「病気だからと全部あきらめなくていい」バセドウ病を公表した向後桃が語る、プロレスラーの道を選んだ理由 #病とともに
「リングにいると生きていることを実感できる」病気でもすべてをあきらめる必要はない
――バセドウ病が分かってから、プロレスラーになったのはどういったきっかけがあったのでしょうか。 向後桃: たまたまテレビで放送されていた女子プロレスの試合を見た時にすごくのめり込んで、朝まで夢中で見てしまいました。そこからプロレスに興味を持ち、試合を見に後楽園などに通うようになったんです。そのタイミングで、私が以前所属していたアクトレスガールズというプロレス団体の代表の方に「プロレスラーになりませんか?」と声をかけていただいたのがきっかけです。 当時はすでに投薬治療をしていたので、横断歩道を渡れないような状態だった自分からはもう脱していて、アクションがある舞台に向けて筋トレができるようにまで回復していたので「今の私ならきっとできる!」と思ったんですよね。

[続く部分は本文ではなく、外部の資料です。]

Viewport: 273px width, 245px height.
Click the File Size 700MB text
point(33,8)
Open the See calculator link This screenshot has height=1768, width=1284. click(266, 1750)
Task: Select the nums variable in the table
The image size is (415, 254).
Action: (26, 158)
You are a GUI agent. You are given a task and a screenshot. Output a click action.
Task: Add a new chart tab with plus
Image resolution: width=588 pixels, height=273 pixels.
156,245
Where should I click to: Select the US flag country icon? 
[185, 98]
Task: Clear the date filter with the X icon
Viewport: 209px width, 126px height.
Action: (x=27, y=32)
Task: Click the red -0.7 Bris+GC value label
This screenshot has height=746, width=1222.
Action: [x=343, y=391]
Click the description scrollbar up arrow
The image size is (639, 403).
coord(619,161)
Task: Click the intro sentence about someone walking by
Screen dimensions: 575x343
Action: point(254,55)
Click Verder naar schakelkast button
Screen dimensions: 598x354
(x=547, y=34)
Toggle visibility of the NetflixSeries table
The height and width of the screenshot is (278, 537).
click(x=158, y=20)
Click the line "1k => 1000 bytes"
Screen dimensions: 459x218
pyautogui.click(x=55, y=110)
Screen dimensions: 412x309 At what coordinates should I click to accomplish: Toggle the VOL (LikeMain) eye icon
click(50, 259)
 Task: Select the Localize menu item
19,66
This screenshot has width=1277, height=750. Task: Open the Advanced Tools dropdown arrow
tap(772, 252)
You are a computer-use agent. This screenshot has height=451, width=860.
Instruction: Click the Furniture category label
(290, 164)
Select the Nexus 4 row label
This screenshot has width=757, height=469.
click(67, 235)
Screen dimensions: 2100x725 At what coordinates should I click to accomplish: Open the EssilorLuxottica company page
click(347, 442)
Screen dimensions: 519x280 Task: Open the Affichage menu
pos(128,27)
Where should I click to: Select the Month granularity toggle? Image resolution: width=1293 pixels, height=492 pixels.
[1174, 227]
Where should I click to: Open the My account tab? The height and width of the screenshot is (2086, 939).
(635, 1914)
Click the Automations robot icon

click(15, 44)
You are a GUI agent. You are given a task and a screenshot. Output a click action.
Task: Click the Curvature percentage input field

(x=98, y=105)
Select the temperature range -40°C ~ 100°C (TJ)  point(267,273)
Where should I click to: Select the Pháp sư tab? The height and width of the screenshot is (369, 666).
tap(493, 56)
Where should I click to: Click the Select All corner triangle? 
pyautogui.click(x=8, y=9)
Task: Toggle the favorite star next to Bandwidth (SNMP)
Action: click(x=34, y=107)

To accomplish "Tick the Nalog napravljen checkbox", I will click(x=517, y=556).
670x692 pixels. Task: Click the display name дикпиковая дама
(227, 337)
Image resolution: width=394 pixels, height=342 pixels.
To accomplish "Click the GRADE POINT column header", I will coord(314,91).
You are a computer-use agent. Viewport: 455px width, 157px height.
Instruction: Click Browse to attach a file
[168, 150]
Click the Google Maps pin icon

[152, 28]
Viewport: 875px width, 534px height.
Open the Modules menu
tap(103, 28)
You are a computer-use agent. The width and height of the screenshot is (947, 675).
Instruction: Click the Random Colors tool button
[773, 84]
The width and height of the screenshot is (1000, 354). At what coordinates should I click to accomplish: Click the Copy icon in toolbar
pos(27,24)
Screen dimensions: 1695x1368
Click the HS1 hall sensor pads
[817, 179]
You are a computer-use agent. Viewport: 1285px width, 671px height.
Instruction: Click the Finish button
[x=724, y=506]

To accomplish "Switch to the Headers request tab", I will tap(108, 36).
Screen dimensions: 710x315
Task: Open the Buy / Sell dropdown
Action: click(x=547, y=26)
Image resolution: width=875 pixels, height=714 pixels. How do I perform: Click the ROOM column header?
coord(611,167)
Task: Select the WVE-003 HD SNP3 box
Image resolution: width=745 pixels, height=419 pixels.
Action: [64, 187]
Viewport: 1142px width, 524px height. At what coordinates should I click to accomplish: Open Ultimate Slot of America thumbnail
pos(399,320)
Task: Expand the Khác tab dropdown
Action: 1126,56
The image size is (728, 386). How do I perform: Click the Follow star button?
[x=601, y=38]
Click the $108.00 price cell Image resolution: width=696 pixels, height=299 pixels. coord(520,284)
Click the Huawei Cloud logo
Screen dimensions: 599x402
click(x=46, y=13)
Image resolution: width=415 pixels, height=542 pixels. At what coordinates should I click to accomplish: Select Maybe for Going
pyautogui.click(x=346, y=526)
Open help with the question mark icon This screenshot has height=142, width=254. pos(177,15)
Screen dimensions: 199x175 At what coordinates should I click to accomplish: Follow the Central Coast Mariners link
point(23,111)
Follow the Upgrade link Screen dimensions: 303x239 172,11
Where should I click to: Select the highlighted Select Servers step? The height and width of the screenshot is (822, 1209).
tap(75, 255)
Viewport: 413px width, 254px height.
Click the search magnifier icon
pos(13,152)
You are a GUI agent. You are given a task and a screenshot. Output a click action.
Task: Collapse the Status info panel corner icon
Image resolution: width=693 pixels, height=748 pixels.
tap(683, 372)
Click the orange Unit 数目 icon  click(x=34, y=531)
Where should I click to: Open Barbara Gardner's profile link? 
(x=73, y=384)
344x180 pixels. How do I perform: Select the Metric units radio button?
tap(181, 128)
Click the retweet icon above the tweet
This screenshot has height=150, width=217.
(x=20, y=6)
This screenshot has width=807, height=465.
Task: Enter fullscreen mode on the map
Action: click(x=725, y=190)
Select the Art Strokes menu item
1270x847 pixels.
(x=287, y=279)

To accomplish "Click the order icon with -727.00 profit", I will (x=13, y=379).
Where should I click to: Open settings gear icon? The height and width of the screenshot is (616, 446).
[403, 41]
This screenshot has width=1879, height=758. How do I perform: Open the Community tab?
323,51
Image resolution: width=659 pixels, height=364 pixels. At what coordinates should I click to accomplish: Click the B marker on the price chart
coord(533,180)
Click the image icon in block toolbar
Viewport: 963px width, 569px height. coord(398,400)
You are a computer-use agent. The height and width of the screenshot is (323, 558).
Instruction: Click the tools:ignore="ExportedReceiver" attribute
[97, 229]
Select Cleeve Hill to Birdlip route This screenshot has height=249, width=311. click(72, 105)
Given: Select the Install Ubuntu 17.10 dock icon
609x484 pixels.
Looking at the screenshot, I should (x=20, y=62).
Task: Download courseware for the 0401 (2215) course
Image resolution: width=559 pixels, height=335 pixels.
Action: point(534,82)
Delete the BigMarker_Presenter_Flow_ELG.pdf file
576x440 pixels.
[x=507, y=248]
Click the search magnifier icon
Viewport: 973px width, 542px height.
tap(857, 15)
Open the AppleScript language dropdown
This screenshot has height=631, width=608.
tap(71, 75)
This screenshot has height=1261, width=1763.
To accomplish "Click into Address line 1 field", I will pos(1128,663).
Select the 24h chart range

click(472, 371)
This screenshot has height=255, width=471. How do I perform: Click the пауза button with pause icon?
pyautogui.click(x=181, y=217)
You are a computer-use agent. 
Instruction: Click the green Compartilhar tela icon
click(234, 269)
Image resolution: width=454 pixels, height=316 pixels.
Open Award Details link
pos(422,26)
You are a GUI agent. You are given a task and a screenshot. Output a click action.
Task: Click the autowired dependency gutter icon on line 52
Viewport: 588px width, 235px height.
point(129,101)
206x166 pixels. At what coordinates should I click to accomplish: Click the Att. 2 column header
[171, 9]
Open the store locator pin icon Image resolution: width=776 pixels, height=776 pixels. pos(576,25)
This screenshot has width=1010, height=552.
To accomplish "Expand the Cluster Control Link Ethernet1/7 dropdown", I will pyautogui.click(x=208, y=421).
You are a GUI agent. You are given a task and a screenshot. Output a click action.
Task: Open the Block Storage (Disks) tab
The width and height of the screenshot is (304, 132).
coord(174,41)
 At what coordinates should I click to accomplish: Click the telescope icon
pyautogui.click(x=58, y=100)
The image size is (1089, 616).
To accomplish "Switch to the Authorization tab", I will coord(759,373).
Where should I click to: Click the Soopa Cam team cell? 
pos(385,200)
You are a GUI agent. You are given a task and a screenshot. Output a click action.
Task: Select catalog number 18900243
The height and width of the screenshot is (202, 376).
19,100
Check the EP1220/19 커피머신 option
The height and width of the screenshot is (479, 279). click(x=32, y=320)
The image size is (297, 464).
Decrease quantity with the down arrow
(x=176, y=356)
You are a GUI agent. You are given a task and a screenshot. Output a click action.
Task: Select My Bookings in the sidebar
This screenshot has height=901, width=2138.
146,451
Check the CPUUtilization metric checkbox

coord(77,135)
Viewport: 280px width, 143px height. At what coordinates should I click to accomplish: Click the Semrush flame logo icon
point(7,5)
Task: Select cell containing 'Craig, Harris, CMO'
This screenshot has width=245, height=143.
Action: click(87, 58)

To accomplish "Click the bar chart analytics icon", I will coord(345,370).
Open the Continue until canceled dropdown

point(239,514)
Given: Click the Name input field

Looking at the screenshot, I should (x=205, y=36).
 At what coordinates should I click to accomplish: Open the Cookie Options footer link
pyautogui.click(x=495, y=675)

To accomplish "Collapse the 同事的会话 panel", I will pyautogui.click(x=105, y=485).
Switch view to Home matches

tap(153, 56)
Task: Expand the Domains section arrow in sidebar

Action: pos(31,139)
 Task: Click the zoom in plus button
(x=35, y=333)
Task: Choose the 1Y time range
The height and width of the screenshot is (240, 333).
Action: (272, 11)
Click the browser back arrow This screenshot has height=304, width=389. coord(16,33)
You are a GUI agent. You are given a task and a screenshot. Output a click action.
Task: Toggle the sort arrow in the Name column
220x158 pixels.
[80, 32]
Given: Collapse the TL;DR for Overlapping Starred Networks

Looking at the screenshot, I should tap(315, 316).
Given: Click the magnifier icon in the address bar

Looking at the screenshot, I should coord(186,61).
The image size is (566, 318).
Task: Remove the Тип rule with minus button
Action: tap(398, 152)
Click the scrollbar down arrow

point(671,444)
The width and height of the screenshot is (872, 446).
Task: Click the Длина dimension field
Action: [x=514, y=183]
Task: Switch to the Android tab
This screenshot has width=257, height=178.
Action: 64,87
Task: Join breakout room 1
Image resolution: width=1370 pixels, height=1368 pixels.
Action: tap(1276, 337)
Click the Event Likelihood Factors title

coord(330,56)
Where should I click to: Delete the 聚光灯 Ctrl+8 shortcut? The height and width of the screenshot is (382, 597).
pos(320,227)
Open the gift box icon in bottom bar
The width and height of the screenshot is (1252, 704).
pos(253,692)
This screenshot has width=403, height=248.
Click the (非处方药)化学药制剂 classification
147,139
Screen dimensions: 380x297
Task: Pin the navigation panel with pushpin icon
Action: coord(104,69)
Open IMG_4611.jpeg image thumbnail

病気で思うように動けない自分だったからこそ「今の自分がもしかしたら人生で一番元気かもしれない」と、いい意味でバセドウ病が一歩を踏み出すきっかけになりました。 ――2020年にバセドウ病を公表されましたが、どのような思いで公表を決めたのでしょうか。 向後桃: SNSで、私と同じ病気の方がいろいろなことをあきらめたり、絶望したりしているのを見かけていたので、「病気でも全部をあきらめる必要はないんだよ」と伝えたかったんです。病気を公表してから、同じ病気の方や他の病気を治療している方から「すごく励みになりました」とか「勇気になりました」という言葉をもらえることがあって、すごくうれしかったのを覚えています。 バセドウ病は投薬治療で変わっていける病気ですが、たとえ投薬だけで治らない病気であったとしても、できることをしていたら夢を追うことはできる。その夢がたとえ叶わなかったとしても、夢を追う過程で新しい夢を発見したり、他にやりたいことが見つかったりすることはあると思うんです。私はバセドウ病と一緒に膠原(こうげん)病も公表したんですが、通院している大学病院の先生からは「膠原病でこんなに元気な人はいないし、プロレスラーしているなんて信じられない」と言われています。私も自分が病気なのは分かっていたけれど、何事もあきらめなくてよかったなと思いますね。 病気ではなくても、自分が頑張れないことで自分を追い込んでしまう方には「自分を追い込まず休みたいときは休んで、少しずつでもやりたいことをやっていけば夢につながるよ」と伝えたいです。そういった方たちの希望や勇気になりたいですね。 ――向後さんにとってプロレスはどんな存在ですか? 向後桃: リングに立って感情むき出しで戦っている時は、すごく生きていることを実感できます。それまで走ることすらままならなかった自分が、リングの上で戦えて、日本各地や海外に行って試合をする毎日を送れていることは本当に夢があるし、自分のやりたいことにチャレンジできることがありがたいなと感じています。 辛い時があったからこそ、いま、私はほんとうに幸せです。